The media calls it the Lynching Memorial.
Its proper name is the National Memorial for Peace and Justice. The Equal Justice Initiative built it, and an accompanying museum, on a six acre site at Centennial Hill in Montgomery, Alabama , near where I-85 meets I-65. It is just a few blocks from the first White House of the Confederacy, the Rosa Parks Museum, and the Hank Williams museum.
Call it the duality of the southern thing.
There are 313 names inscribed there, on tombstones that also bear the names of counties across the South where men were murdered during the days of Jim Crow. There are two sets of tombstones, and the museum hopes this second set will eventually be picked up by those counties, creating memorials to the dead there.
It is, without question, the most moving monument built in America since the Vietnam Veterans Memorial was opened in 1982.
But I have a problem with it, because the war being commemorated in Montgomery is still going on. Lynching is part of our past, but it’s also part of our present.
Ricky Boyd was shot outside his grandmother’s house in Savannah, Georgia in January. Police first said he shot at them, then that he had a BB gun.

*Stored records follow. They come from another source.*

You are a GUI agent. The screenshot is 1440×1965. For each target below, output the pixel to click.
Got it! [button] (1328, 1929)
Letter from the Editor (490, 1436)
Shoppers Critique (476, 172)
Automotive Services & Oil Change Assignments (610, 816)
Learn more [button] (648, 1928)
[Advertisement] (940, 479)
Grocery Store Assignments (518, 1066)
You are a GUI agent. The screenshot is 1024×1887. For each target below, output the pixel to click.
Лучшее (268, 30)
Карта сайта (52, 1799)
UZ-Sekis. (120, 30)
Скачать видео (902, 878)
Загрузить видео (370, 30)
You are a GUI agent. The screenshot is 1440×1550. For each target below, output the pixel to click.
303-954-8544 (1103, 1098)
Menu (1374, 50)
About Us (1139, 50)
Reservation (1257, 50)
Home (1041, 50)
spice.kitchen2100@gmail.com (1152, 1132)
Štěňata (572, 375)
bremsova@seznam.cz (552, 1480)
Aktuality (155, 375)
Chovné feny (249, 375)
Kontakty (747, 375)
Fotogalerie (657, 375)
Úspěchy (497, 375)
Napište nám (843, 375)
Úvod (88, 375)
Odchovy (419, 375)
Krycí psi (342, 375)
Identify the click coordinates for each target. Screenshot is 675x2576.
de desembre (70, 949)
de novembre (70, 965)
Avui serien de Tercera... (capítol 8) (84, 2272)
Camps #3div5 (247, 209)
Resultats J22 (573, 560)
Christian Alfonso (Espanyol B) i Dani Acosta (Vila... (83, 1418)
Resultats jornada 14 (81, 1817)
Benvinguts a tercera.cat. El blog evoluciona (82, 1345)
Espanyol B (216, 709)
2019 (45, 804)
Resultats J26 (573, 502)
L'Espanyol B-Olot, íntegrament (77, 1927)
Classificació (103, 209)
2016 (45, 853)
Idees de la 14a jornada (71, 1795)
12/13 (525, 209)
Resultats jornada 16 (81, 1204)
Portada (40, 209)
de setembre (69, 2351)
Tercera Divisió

The gun was 45 feet away.
What is remarkable about the case is that it is unremarkable.
Police are shooting unarmed black men, almost routinely, and the people who document such things are being attacked. Sometimes the men are being beaten within an inch of their lives. Sometimes, these people die. Courts are routinely ignoring the violence.
Police defend themselves in these cases by pointing to criminals owning guns. Or the fact that police are also shooting victims. That’s true. Policing is dangerous work. But wearing a police uniform isn’t a license to kill. Those who claim, “Blue Lives Matter” and ignore the fact that “Black Lives Matter” are making the problem worse. Those who say “White Lives Matter” are the problem.
What’s the difference between what is happening today, murders committed under color of law, and the situation 100 years ago, when armed KKK hoodlums terrorized black communities, and police often participated in the hangings?
Only the costumes.
We don’t call what is happening now “lynching” because crowds of hooded men with burning torches aren’t beating and then hanging people in grainy, black and white photographs. But a beating and multiple gunshots from a man in a uniform, shown on a full-color digital film, leave you just as dead.
When a white man named Travis Reinking shot up a Waffle House recently, and was arrested after a 34 hour manhunt, the judge first tried to release him on bail. He had previously been arrested at the White House, where four guns were confiscated and given to the man’s father, who gave them back.
This is not equal justice under law.
When a white man kills, he’s treated as a mental health case. When a black man is killed, he is treated as a criminal. America is going through a one-way race war, one that is only accelerating in violence over time. Police are participating, sometimes out of fear and sometimes out of real racial animus.
White people say they have a right to openly carry machine guns into a Walmart, but if a black man even is felt to be carrying some sort of weapon he can be shot dead? If a half-dozen black men walk into a Walmart openly carrying guns, as this man is shown carrying, and claiming their “rights” under the Second Amendment, do you really think they will get out alive?
That is what makes the Montgomery monument unique in the history of the world. It doesn’t commemorate history. It memorializes something that is still happening.
The Civil War is still being fought. Right now, it is being lost.
It is the obligation of every white person, of me, of you, to history, to use every legal means at our disposal to make certain the Civil War isn’t lost. That doesn’t just mean working against Trump, or against Congress, but against every state legislator, judge, prosecutor or rogue cop involved in this. You have no right to ask why Germans didn’t stand up to Hitler in 1938, when cops are killing unarmed men down the street from you and you’re doing nothing about it.
Then, after this war is over, we need more names put on more monuments, in more cities, to remind our grandchildren and their grandchildren, 100 years from now, that Never Again means never to anyone.